Among them: T1>T2>T3>T4>t1>t2>t3>t4.

Further, the opening period of the drain valve is the same in different sections of the current, and both are T0;

Further, the opening time of the drain valve is different in the interval of the current. At 0～1/4I, the opening time is t5, at 1/4I～1/2I, the opening time is t6, and at 1/2I～3/4I, the opening time is t7, at 3 When /4I amount ~ I amount, the opening time is t8;

Among them, T0>t8>t7>t6>t5.

Example

The opening period of the hydrogen exhaust valve is different in different areas of the current; when it is 0～1/4I, the opening period is 20s, when it is 1/4I～1/2I, the opening period is 17.5s, and it is at 1/2I. At ~3/4I rating, the turn-on period is 15s, and at 3/4I ~ I rating, the turn-on period is 12.5s;

In different ranges of current, the turn-on time is different. At 0～1/4I, the opening time is 4s, at 1/4I～1/2I, the opening time is 3s, at 1/2I～3/4I, the opening time is 2s, at 3 When /4I amount ~ I amount, the opening time is 1s;

The opening period of the drain valve is the same in different areas of current, both are 20s;

The opening time of the drain valve is different in the interval of the current. At 0～1/4I, the opening time is 1s, at 1/4I～1/2I, the opening time is 2s, at 1/2I～3/4I, the opening time is 3s, at 3 When /4I~I, the opening time is 4s.

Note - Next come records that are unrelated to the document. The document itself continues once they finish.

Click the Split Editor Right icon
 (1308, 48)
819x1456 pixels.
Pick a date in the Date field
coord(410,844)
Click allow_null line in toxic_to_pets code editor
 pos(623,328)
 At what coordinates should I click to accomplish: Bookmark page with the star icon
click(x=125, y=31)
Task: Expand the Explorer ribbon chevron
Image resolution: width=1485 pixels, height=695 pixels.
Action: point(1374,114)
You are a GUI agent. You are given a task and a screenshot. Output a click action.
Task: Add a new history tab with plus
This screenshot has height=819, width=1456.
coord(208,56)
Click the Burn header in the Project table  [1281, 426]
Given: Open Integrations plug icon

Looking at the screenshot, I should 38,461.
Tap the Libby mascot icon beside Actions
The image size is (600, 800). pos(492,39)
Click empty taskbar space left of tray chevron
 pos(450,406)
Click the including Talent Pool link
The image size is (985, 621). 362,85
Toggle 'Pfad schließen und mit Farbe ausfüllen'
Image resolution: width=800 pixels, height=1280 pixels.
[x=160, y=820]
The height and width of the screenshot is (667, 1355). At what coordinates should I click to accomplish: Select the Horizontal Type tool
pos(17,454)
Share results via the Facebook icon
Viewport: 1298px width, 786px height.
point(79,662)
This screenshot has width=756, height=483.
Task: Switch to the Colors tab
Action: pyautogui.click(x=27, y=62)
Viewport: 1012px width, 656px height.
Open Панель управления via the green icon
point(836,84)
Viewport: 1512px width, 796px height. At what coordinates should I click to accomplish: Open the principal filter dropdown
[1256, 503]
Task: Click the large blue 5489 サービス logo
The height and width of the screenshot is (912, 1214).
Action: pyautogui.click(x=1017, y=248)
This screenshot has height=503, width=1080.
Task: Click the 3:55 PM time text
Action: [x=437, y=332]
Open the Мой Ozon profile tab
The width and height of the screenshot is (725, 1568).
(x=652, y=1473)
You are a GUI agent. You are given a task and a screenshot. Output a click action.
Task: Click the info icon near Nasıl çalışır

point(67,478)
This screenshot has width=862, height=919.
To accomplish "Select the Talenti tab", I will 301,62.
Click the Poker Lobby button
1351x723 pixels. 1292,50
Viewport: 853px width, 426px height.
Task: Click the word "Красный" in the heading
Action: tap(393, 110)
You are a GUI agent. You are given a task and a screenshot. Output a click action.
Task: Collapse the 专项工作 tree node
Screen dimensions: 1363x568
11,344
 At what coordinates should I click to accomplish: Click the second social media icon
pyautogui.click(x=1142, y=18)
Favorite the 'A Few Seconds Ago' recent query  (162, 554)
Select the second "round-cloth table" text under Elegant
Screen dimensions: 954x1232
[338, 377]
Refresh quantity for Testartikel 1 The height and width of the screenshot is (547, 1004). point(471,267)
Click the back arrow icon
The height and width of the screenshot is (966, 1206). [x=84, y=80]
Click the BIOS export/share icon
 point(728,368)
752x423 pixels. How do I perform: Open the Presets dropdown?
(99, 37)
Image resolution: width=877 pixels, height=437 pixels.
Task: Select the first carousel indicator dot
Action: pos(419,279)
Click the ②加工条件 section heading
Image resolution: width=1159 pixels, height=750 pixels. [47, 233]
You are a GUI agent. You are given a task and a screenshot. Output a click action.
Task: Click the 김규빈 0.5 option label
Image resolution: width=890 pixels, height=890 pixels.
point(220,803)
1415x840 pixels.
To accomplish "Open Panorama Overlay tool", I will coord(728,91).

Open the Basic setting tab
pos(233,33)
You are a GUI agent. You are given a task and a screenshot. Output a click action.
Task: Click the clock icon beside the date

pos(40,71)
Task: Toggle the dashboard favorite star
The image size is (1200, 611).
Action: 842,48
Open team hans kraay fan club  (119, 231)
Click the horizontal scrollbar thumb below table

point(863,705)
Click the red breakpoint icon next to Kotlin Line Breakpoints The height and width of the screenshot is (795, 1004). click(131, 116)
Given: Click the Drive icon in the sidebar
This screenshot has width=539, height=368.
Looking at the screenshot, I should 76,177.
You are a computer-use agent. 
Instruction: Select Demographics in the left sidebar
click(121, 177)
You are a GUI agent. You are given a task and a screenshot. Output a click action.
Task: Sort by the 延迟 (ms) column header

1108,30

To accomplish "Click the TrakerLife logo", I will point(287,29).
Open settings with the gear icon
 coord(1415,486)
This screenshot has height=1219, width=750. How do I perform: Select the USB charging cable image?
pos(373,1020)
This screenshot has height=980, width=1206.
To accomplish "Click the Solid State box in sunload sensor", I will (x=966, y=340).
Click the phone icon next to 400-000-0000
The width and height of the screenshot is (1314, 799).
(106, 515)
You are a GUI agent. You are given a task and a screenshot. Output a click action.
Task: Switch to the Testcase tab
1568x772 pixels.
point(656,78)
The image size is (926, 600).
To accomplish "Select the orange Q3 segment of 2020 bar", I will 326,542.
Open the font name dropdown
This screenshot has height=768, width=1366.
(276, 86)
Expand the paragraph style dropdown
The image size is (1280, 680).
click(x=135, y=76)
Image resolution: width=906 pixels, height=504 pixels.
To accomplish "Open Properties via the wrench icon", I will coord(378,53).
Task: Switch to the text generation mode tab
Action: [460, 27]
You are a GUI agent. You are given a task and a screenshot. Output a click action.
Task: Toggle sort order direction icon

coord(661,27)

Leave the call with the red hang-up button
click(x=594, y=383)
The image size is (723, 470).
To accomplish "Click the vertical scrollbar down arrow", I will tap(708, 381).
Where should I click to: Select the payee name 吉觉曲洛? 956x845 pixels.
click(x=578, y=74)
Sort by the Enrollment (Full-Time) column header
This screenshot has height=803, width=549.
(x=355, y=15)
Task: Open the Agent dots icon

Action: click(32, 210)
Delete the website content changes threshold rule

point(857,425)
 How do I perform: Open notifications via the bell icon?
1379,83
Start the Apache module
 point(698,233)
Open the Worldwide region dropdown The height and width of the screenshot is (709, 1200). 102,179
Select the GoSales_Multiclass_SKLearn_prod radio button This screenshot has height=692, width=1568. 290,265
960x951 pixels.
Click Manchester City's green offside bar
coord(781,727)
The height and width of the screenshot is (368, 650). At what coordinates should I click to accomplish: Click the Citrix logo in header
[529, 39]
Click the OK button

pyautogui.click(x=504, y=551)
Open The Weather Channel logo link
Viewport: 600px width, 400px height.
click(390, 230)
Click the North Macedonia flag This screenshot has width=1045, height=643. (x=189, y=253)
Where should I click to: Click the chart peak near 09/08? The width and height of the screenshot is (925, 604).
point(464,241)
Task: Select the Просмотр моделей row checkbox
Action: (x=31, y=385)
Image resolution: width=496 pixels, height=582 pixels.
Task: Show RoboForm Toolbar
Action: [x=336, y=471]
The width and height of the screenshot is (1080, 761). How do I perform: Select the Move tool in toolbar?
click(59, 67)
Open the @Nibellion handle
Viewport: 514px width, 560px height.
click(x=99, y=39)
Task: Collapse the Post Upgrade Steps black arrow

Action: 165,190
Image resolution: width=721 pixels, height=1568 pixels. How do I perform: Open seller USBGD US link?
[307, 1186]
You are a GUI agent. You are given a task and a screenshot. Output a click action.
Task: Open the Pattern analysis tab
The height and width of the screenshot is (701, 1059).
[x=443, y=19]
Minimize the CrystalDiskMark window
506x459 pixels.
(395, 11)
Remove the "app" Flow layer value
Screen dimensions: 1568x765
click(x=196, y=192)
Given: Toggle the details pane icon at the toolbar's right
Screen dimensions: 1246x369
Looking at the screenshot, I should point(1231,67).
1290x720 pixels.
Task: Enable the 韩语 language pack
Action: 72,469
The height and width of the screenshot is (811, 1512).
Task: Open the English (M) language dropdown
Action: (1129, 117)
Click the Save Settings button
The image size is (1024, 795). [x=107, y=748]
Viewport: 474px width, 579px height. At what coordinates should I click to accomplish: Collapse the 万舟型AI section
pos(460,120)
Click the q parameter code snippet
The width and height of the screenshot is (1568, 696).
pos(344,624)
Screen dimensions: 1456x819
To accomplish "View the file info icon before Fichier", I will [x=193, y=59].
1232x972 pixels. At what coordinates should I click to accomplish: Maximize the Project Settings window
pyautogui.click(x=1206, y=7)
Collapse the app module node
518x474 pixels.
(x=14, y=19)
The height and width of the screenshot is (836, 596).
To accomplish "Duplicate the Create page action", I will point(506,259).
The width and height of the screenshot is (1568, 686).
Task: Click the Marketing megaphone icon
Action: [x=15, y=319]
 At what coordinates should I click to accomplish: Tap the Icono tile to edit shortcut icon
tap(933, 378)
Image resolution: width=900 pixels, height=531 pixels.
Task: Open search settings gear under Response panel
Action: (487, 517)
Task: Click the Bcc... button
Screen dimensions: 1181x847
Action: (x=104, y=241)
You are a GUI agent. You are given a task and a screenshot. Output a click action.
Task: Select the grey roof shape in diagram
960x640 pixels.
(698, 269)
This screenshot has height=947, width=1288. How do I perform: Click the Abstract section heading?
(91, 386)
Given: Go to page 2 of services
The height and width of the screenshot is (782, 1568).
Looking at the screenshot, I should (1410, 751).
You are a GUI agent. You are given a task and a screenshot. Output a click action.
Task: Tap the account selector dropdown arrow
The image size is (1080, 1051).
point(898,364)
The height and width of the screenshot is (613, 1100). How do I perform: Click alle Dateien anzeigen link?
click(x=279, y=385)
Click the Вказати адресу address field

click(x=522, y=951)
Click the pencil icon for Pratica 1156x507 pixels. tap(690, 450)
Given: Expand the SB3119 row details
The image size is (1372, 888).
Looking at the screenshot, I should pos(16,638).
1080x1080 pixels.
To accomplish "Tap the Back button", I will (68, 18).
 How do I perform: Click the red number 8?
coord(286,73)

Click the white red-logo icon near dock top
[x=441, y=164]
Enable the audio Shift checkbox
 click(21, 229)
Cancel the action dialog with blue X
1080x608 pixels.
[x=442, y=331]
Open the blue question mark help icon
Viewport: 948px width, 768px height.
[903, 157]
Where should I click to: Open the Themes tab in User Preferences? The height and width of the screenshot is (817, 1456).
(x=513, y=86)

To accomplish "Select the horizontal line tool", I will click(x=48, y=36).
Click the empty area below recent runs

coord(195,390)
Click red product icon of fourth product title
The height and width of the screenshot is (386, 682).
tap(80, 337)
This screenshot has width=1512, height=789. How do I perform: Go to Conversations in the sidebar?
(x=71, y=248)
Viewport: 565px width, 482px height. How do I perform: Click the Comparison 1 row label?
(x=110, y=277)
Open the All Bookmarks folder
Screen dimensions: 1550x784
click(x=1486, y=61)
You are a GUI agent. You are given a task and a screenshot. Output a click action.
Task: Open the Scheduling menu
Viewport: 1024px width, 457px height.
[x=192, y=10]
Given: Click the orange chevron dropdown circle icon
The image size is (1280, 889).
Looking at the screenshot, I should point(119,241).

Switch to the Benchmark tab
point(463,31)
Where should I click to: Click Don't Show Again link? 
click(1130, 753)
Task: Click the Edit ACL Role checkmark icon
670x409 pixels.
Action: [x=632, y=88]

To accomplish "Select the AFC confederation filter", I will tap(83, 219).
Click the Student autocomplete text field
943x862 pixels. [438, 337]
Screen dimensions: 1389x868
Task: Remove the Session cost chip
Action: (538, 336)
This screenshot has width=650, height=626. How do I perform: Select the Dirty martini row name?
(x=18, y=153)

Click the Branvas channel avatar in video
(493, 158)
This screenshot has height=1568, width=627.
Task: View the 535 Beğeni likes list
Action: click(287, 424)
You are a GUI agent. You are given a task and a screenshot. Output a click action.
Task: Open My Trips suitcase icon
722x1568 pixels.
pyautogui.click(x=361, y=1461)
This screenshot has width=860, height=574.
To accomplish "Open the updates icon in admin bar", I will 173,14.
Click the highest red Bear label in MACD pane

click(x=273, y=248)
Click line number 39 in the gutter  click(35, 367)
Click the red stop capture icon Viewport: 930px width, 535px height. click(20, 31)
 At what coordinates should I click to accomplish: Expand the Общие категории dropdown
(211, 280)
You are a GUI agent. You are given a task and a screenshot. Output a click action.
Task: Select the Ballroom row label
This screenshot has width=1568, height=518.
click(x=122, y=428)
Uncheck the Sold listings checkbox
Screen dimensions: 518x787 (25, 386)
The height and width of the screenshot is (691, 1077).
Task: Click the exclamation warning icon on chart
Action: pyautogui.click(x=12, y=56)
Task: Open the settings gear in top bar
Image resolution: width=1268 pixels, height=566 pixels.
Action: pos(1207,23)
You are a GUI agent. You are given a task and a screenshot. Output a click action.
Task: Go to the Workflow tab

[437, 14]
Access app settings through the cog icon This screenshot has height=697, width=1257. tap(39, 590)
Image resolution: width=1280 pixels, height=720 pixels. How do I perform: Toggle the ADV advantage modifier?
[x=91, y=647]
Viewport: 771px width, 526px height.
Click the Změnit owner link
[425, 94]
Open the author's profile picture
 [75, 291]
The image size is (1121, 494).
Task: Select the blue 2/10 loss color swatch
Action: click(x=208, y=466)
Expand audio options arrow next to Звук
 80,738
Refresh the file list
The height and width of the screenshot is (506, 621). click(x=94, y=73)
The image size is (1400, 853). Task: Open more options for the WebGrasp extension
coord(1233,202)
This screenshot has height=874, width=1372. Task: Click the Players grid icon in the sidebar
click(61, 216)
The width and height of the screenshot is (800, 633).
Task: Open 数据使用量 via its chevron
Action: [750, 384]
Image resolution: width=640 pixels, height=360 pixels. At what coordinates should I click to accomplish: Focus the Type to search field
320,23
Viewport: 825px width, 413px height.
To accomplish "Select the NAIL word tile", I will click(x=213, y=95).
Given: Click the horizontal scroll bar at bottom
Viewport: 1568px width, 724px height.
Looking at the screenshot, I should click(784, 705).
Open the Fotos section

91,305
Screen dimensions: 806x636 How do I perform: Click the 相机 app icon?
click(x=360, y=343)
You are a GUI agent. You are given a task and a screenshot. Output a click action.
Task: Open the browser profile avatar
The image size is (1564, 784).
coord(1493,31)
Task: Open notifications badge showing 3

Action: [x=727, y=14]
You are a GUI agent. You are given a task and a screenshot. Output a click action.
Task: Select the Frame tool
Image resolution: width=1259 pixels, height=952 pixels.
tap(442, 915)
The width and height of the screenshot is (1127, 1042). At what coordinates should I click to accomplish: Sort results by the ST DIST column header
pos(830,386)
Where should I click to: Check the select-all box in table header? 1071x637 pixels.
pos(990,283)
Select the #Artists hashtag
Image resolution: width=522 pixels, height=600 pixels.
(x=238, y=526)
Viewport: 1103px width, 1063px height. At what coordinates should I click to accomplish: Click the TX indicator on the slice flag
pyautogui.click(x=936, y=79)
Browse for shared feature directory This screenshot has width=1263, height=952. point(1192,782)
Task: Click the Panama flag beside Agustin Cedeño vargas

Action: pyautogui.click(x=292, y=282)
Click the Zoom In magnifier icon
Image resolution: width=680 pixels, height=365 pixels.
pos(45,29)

Although the embodiments of the present invention have been shown and described, those of ordinary skill in the art can understand that various changes, modifications, and substitutions can be made to these embodiments without departing from the principle and spirit of the present invention. And variations, the scope of the present invention is defined by the appended claims and their equivalents.

Claims

A current-based method for controlling the opening frequency of a drain valve and a drain valve is characterized in that the opening period and opening time of the drain valve and the drain valve are respectively controlled according to different current intervals:

The opening period of the hydrogen exhaust valve is different in different areas of the current;

The opening time of the hydrogen exhaust valve is different in the range of current;

The opening period of the drain valve is the same in different sections of current;

The opening time of the drain valve is different in the interval of the current.
A current-based method for controlling the opening frequency of a hydrogen discharge valve and a discharge valve according to claim 1, wherein the opening period of the hydrogen discharge valve is different in different current intervals, and specifically:

At 0～1/4I rating, the opening period is T1; at 1/4I rating to 1/2I rating, the opening period is T2; at 1/2I rating to 3/4I rating, the opening period is T3; at 3 At /4I to I, the turn-on period is T4; among them, T1>T2>T3>T4.
The method for controlling the opening frequency of a hydrogen discharge valve and a discharge valve based on current according to claim 2, wherein the opening time of the hydrogen discharge valve is different in different current intervals, and specifically:

At 0～1/4I, the opening time is t1; at 1/4I～1/2I, the opening time is t2; at 1/2I～3/4I, the opening time is t3; at 3 /4I~I, the opening time is t4; among them, T1>T2>T3>T4>t1>t2>t3>t4.
The method for controlling the opening frequency of a hydrogen discharge valve and a drain valve based on current according to claim 1, wherein the opening period of the drain valve is the same in different current intervals, and both are T0.
A current-based method for controlling the opening frequency of a hydrogen discharge valve and a drain valve according to claim 4, wherein the opening time of the drain valve is different in different current intervals, specifically:

At 0～1/4I, the opening time is t5; at 1/4I～1/2I, the opening time is t6; at 1/2I～3/4I, the opening time is t7; at 3 /4I~I, the opening time is t8; among them, T0>t8>t7>t6>t5.